31 October 2013
QEII National Trust covenantors around New Zealand are protecting an area equivalent in size to the combined areas of Aoraki/Mt Cook, Egmont/Taranaki and Abel Tasman national parks, Chair James Guild announced at the release of the Trust’s 2013 annual report this week.
This year QEII Trust covenantors added around 7,600 ha to the network of covenants already protecting special features on private land. That brings the total area protected by private landowners to just over 125,000 ha.
Mr Guild said that the generosity of thousands of individual actions manifested in covenants by their owners is still not widely appreciated outside the rural sector.
“Covenantors make a considerable personal investment to protect and enhance their surrounding environment. They demonstrate that conservation and productivity are not mutually exclusive, and they leave a legacy that benefits all of us.
He added that each covenant protects site-specific values and features. But when considered as a whole they are helping build a stronger, more resilient environment that extends well beyond their physical boundaries.

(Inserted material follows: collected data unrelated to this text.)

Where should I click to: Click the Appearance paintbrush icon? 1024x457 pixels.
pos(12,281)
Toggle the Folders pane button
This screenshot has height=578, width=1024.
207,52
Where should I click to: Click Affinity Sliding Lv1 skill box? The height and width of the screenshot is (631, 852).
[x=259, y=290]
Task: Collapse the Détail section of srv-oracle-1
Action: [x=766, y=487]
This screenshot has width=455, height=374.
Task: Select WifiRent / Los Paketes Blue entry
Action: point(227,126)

“Covenant networks join forces to build a more sustainable landscape-scale model of protection that will help our native biodiversity thrive. We also profit from the natural services offered by protected places such as scenic features, clean air and water, fertile healthy soils, and pollution and flood control,” Mr Guild said.
If you are interested in discussing protection of a special area on your land with a QEII covenant you can contact your local QEII representative to discuss your proposal. Contact details for regional representatives are listed on the Trust’s website www.openspace.org.nz.
Contact: Anne McLean, QEII National Trust Wellington Office 04 472 6626 (email email@example.com).
National covenant statistics at 30 June 2013
• 3,803 registered covenants
• 410 approved covenants
• Area protected by both 125,137 ha
• Range of covenants 0.3 ha to 6,564 ha
• Average covenant size 29.5
• Features protected include: bush remnants, wetlands, cultural and archaeological sites, sites of scientific, recreational and visual significance, and threatened species habitats.
• Every year around 100 – 150 new covenant proposals are approved by the Trust.